Klinisch-relevant: Eine Aszitesbildung entwickelt sich nur bei vermehrtem Druck in den Lebersinusoiden, nicht jedoch bei prähepatischer portaler Hypertension.

 

Therapie:

→ I: Soweit möglich sollte die Grunderkrankung therapiert und potenziell lebertoxische Substanzen unterbunden werden.

→ II: Aszitestherapie: Anhand des Stufenplans.

→ III: Therapie der hepatischen Enzephalopathie mit Eiweißreduktion (1g/kgKG) und ausreichender Kohlenhydratzufuhr (30kcal/kgKG), Darmreinigung mittels Lactulose z.B. 2-3x20-50mg und Gabe eines Antibiotikas (Siehe auch Therapie der hepatischen Enzephalopathie).

→ IV: Blutungsprophylaxe:

→ 1) Primärprophylaxe: Zur Verhinderung der ersten Blutung. Mittel der Wahl ist die Gabe eines nicht-selektiven Beta-Blockers wie z.B. Propranolol (alternativ Isosorbid-5-Monophosphat); Die Substanzen senken den portalen Druck durch:

→ A) Reduktion des Herzminutenvolumens und

→ B) Verminderung der Splanchnikusdurchblutung. Besteht eine Kontraindikation für die Applikation des Beta-Blockers können evtl. Nitrate oder eine Bandligatur eingesetzt werden. 

472 Pharmaka zur Senkung des Pfortaderdrucks

→ 2) Sekundärprophylaxe:

→ A) Nach Varizenblutung zur Rezidivprophylaxe können wiederholt Varizensklerosierung, Gummibandligatur sowie die Kombinationstherapie mit einem nicht-selektiven Betablocker z.B. Propranolol (80-160mg/d) zur Risikominimierung versucht werden.

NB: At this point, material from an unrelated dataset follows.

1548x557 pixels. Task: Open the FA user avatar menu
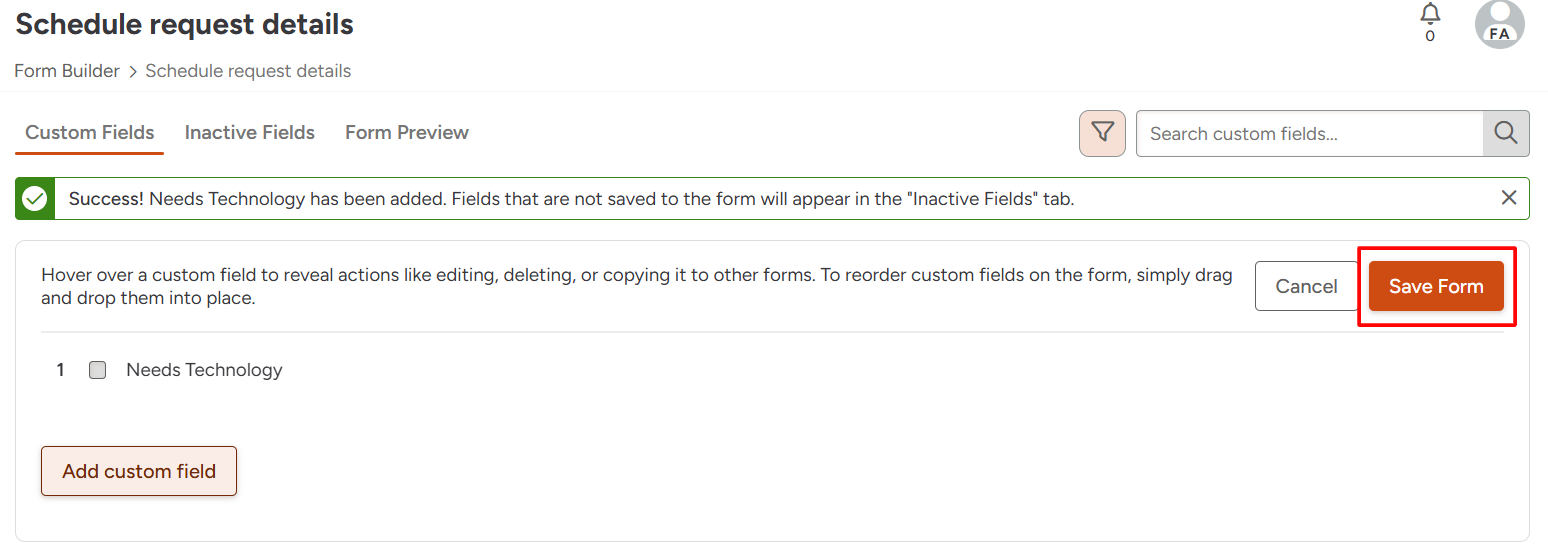coord(1499,24)
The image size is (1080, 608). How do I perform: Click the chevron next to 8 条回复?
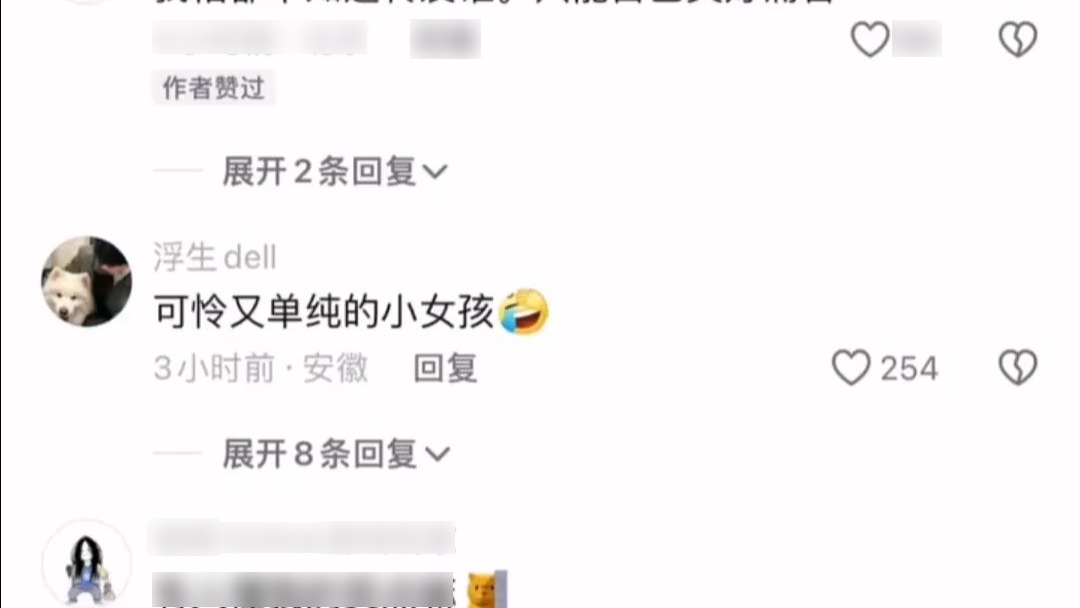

→ B) Bei Erfolglosigkeit und ausreichender Leberfunktion (< Child-Pugh 3) ist die Anlage eines TIPS (= transjugläre intrahepatische portocavaler Stent) oder eine portosystemische Shunt-Operation indiziert.

→ 3) Pharmakologische Vasokonstriktion: Zur Senkung des portovenösen Drucks. Pharmakologische Substanzen wie Terlipressin oder Octreotid induzieren eine Vasokonstriktion im Splanchnikusgebiet und reduzieren somit den Zufluss in die Pfortader, sodass es zu einem Rückgang der portalen Hypertension kommt.

→ A) Terlipression: Initial ein 2mg Bolus i.v., anschließend 1mg alle 4 Stunden.

→ B) Octreotid: Initial 50µg i.v. als Bolus, dann 50µg/h i.v.

 

Klinisch-relevant: Persistiert eine Varizenblutung trotz pharmakologischer und/oder endoskopischer Behandlung, kommt als Reservetherapie die Ballontamponade zum Einsatz. Hierbei wird durch gezielte Kompression der gastroösophagealen Varizen eine mechanische Reduktion des Blutflusses erreicht. Man unterscheidet 2 Sondenformen:

→ A) Bei den Ösophagusvarizen wird die Sengstaken-Blackmore-Sonde und

→ B) Bei den Fundusvarizen die Linton-Nachlass-Sonde eingesetzt (Sondentypen bei Varizenblutung).

 

Prognose: Die 5-Jahresüberlebenschance liegt bei der portalen Hypertension bei ca. 50%, wobei die betroffenen Patienten in 25-30% der Fälle infolge von Varizenblutungen versterben.